** START Excerpted data **
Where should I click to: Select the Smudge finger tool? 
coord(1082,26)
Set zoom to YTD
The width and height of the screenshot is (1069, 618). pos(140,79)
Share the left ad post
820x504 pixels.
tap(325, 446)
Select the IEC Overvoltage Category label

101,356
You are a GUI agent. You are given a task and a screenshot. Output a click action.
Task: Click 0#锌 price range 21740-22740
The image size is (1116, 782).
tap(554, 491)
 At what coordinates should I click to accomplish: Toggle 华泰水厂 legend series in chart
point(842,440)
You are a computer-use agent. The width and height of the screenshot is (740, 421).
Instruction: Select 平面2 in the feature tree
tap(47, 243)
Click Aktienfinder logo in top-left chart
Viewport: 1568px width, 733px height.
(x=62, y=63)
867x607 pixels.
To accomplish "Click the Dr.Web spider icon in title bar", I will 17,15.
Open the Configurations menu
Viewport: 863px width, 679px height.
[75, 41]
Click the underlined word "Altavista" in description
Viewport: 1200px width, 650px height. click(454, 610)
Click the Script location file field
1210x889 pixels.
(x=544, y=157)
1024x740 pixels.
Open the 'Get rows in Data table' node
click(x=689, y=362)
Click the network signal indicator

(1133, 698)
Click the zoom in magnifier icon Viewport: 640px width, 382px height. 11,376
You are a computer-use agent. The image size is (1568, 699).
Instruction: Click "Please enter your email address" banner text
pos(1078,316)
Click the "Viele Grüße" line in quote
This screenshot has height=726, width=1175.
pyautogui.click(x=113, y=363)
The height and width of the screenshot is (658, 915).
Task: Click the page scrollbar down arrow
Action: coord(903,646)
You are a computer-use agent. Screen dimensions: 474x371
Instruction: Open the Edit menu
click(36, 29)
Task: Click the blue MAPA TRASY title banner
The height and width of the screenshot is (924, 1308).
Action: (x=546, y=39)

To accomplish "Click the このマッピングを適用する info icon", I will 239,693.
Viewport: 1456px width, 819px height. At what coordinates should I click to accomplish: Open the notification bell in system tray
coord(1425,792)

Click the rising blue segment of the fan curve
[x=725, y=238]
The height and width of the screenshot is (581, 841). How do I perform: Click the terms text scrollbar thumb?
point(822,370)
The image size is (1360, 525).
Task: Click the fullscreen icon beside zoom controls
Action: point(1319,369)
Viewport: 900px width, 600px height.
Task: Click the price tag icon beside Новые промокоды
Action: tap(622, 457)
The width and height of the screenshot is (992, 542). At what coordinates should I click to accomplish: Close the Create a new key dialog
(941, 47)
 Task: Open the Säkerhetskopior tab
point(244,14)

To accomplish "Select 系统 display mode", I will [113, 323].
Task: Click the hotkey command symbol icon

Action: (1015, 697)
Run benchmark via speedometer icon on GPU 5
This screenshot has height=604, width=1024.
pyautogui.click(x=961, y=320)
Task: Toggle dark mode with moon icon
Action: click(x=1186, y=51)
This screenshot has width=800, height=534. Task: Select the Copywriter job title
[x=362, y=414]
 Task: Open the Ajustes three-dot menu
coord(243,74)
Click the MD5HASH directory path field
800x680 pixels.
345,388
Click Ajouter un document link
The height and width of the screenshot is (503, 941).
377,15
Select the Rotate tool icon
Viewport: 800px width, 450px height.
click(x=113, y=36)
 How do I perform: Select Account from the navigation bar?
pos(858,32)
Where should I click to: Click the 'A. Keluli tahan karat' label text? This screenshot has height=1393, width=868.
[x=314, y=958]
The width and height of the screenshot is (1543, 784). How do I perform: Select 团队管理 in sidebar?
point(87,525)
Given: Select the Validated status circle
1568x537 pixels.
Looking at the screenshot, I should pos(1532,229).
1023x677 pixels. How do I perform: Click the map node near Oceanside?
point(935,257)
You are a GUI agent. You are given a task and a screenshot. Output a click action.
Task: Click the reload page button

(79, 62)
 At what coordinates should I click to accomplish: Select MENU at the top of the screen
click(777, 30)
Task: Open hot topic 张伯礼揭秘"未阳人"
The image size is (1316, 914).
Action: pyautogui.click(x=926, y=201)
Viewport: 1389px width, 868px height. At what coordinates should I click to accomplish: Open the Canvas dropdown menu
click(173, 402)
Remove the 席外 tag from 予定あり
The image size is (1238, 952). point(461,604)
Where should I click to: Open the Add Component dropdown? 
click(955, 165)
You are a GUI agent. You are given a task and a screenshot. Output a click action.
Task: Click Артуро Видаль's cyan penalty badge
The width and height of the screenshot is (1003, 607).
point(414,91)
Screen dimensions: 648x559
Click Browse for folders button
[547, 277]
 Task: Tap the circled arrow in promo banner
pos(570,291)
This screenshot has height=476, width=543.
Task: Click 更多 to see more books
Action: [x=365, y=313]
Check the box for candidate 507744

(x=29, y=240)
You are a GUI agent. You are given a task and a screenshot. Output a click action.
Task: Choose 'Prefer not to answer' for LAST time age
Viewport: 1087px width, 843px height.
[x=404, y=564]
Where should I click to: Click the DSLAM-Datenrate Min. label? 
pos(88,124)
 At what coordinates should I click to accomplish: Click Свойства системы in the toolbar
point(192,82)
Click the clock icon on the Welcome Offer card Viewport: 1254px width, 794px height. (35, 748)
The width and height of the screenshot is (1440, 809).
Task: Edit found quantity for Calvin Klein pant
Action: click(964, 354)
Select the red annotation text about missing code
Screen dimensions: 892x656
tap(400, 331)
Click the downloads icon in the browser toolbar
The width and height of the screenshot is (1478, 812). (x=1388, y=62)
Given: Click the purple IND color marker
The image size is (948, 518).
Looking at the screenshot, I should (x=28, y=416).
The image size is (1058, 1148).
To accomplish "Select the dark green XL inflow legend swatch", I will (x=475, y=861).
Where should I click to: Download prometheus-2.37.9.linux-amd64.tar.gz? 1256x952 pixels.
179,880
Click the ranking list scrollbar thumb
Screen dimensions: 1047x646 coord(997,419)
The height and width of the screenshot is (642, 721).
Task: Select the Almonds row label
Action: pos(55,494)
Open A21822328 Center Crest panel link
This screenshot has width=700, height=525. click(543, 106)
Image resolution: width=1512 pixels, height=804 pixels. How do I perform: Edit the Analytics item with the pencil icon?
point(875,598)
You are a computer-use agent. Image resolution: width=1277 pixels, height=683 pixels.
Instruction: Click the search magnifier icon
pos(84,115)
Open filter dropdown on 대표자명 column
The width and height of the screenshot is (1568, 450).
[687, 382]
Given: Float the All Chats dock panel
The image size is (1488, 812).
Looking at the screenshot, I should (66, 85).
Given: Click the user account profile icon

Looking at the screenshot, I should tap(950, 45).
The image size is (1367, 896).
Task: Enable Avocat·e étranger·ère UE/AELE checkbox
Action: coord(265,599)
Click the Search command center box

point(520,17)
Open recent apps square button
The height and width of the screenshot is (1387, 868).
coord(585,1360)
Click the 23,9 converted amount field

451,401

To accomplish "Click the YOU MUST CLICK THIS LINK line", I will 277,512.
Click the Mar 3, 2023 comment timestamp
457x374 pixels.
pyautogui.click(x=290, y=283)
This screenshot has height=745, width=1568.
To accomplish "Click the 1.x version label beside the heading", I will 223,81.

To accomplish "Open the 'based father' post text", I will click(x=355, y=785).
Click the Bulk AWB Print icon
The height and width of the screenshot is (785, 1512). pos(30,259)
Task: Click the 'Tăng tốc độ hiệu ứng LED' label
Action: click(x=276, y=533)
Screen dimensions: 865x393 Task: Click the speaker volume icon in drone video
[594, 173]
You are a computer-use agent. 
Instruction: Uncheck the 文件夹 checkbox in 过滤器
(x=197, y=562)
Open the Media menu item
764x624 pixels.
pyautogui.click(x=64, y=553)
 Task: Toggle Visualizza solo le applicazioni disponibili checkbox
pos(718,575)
** END Excerpted data **
Quote all of the records above word for word, leaving nothing out and changing nothing.

Where should I click to: Select the Smudge finger tool? 
coord(1082,26)
Set zoom to YTD
The width and height of the screenshot is (1069, 618). pos(140,79)
Share the left ad post
820x504 pixels.
tap(325, 446)
Select the IEC Overvoltage Category label

101,356
You are a GUI agent. You are given a task and a screenshot. Output a click action.
Task: Click 0#锌 price range 21740-22740
The image size is (1116, 782).
tap(554, 491)
 At what coordinates should I click to accomplish: Toggle 华泰水厂 legend series in chart
point(842,440)
You are a computer-use agent. The width and height of the screenshot is (740, 421).
Instruction: Select 平面2 in the feature tree
tap(47, 243)
Click Aktienfinder logo in top-left chart
Viewport: 1568px width, 733px height.
(x=62, y=63)
867x607 pixels.
To accomplish "Click the Dr.Web spider icon in title bar", I will 17,15.
Open the Configurations menu
Viewport: 863px width, 679px height.
[75, 41]
Click the underlined word "Altavista" in description
Viewport: 1200px width, 650px height. click(454, 610)
Click the Script location file field
1210x889 pixels.
(x=544, y=157)
1024x740 pixels.
Open the 'Get rows in Data table' node
click(x=689, y=362)
Click the network signal indicator

(1133, 698)
Click the zoom in magnifier icon Viewport: 640px width, 382px height. 11,376
You are a computer-use agent. The image size is (1568, 699).
Instruction: Click "Please enter your email address" banner text
pos(1078,316)
Click the "Viele Grüße" line in quote
This screenshot has height=726, width=1175.
pyautogui.click(x=113, y=363)
The height and width of the screenshot is (658, 915).
Task: Click the page scrollbar down arrow
Action: coord(903,646)
You are a computer-use agent. Screen dimensions: 474x371
Instruction: Open the Edit menu
click(36, 29)
Task: Click the blue MAPA TRASY title banner
The height and width of the screenshot is (924, 1308).
Action: (x=546, y=39)

To accomplish "Click the このマッピングを適用する info icon", I will 239,693.
Viewport: 1456px width, 819px height. At what coordinates should I click to accomplish: Open the notification bell in system tray
coord(1425,792)

Click the rising blue segment of the fan curve
[x=725, y=238]
The height and width of the screenshot is (581, 841). How do I perform: Click the terms text scrollbar thumb?
point(822,370)
The image size is (1360, 525).
Task: Click the fullscreen icon beside zoom controls
Action: point(1319,369)
Viewport: 900px width, 600px height.
Task: Click the price tag icon beside Новые промокоды
Action: tap(622, 457)
The width and height of the screenshot is (992, 542). At what coordinates should I click to accomplish: Close the Create a new key dialog
(941, 47)
 Task: Open the Säkerhetskopior tab
point(244,14)

To accomplish "Select 系统 display mode", I will [113, 323].
Task: Click the hotkey command symbol icon

Action: (1015, 697)
Run benchmark via speedometer icon on GPU 5
This screenshot has height=604, width=1024.
pyautogui.click(x=961, y=320)
Task: Toggle dark mode with moon icon
Action: click(x=1186, y=51)
This screenshot has width=800, height=534. Task: Select the Copywriter job title
[x=362, y=414]
 Task: Open the Ajustes three-dot menu
coord(243,74)
Click the MD5HASH directory path field
800x680 pixels.
345,388
Click Ajouter un document link
The height and width of the screenshot is (503, 941).
377,15
Select the Rotate tool icon
Viewport: 800px width, 450px height.
click(x=113, y=36)
 How do I perform: Select Account from the navigation bar?
pos(858,32)
Where should I click to: Click the 'A. Keluli tahan karat' label text? This screenshot has height=1393, width=868.
[x=314, y=958]
The width and height of the screenshot is (1543, 784). How do I perform: Select 团队管理 in sidebar?
point(87,525)
Given: Select the Validated status circle
1568x537 pixels.
Looking at the screenshot, I should pos(1532,229).
1023x677 pixels. How do I perform: Click the map node near Oceanside?
point(935,257)
You are a GUI agent. You are given a task and a screenshot. Output a click action.
Task: Click the reload page button

(79, 62)
 At what coordinates should I click to accomplish: Select MENU at the top of the screen
click(777, 30)
Task: Open hot topic 张伯礼揭秘"未阳人"
The image size is (1316, 914).
Action: pyautogui.click(x=926, y=201)
Viewport: 1389px width, 868px height. At what coordinates should I click to accomplish: Open the Canvas dropdown menu
click(173, 402)
Remove the 席外 tag from 予定あり
The image size is (1238, 952). point(461,604)
Where should I click to: Open the Add Component dropdown? 
click(955, 165)
You are a GUI agent. You are given a task and a screenshot. Output a click action.
Task: Click Артуро Видаль's cyan penalty badge
The width and height of the screenshot is (1003, 607).
point(414,91)
Screen dimensions: 648x559
Click Browse for folders button
[547, 277]
 Task: Tap the circled arrow in promo banner
pos(570,291)
This screenshot has height=476, width=543.
Task: Click 更多 to see more books
Action: [x=365, y=313]
Check the box for candidate 507744

(x=29, y=240)
You are a GUI agent. You are given a task and a screenshot. Output a click action.
Task: Choose 'Prefer not to answer' for LAST time age
Viewport: 1087px width, 843px height.
[x=404, y=564]
Where should I click to: Click the DSLAM-Datenrate Min. label? 
pos(88,124)
 At what coordinates should I click to accomplish: Click Свойства системы in the toolbar
point(192,82)
Click the clock icon on the Welcome Offer card Viewport: 1254px width, 794px height. (35, 748)
The width and height of the screenshot is (1440, 809).
Task: Edit found quantity for Calvin Klein pant
Action: click(964, 354)
Select the red annotation text about missing code
Screen dimensions: 892x656
tap(400, 331)
Click the downloads icon in the browser toolbar
The width and height of the screenshot is (1478, 812). (x=1388, y=62)
Given: Click the purple IND color marker
The image size is (948, 518).
Looking at the screenshot, I should (x=28, y=416).
The image size is (1058, 1148).
To accomplish "Select the dark green XL inflow legend swatch", I will (x=475, y=861).
Where should I click to: Download prometheus-2.37.9.linux-amd64.tar.gz? 1256x952 pixels.
179,880
Click the ranking list scrollbar thumb
Screen dimensions: 1047x646 coord(997,419)
The height and width of the screenshot is (642, 721).
Task: Select the Almonds row label
Action: pos(55,494)
Open A21822328 Center Crest panel link
This screenshot has width=700, height=525. click(543, 106)
Image resolution: width=1512 pixels, height=804 pixels. How do I perform: Edit the Analytics item with the pencil icon?
point(875,598)
You are a computer-use agent. Image resolution: width=1277 pixels, height=683 pixels.
Instruction: Click the search magnifier icon
pos(84,115)
Open filter dropdown on 대표자명 column
The width and height of the screenshot is (1568, 450).
[687, 382]
Given: Float the All Chats dock panel
The image size is (1488, 812).
Looking at the screenshot, I should (66, 85).
Given: Click the user account profile icon

Looking at the screenshot, I should tap(950, 45).
The image size is (1367, 896).
Task: Enable Avocat·e étranger·ère UE/AELE checkbox
Action: coord(265,599)
Click the Search command center box

point(520,17)
Open recent apps square button
The height and width of the screenshot is (1387, 868).
coord(585,1360)
Click the 23,9 converted amount field

451,401

To accomplish "Click the YOU MUST CLICK THIS LINK line", I will 277,512.
Click the Mar 3, 2023 comment timestamp
457x374 pixels.
pyautogui.click(x=290, y=283)
This screenshot has height=745, width=1568.
To accomplish "Click the 1.x version label beside the heading", I will 223,81.

To accomplish "Open the 'based father' post text", I will click(x=355, y=785).
Click the Bulk AWB Print icon
The height and width of the screenshot is (785, 1512). pos(30,259)
Task: Click the 'Tăng tốc độ hiệu ứng LED' label
Action: click(x=276, y=533)
Screen dimensions: 865x393 Task: Click the speaker volume icon in drone video
[594, 173]
You are a computer-use agent. 
Instruction: Uncheck the 文件夹 checkbox in 过滤器
(x=197, y=562)
Open the Media menu item
764x624 pixels.
pyautogui.click(x=64, y=553)
 Task: Toggle Visualizza solo le applicazioni disponibili checkbox
pos(718,575)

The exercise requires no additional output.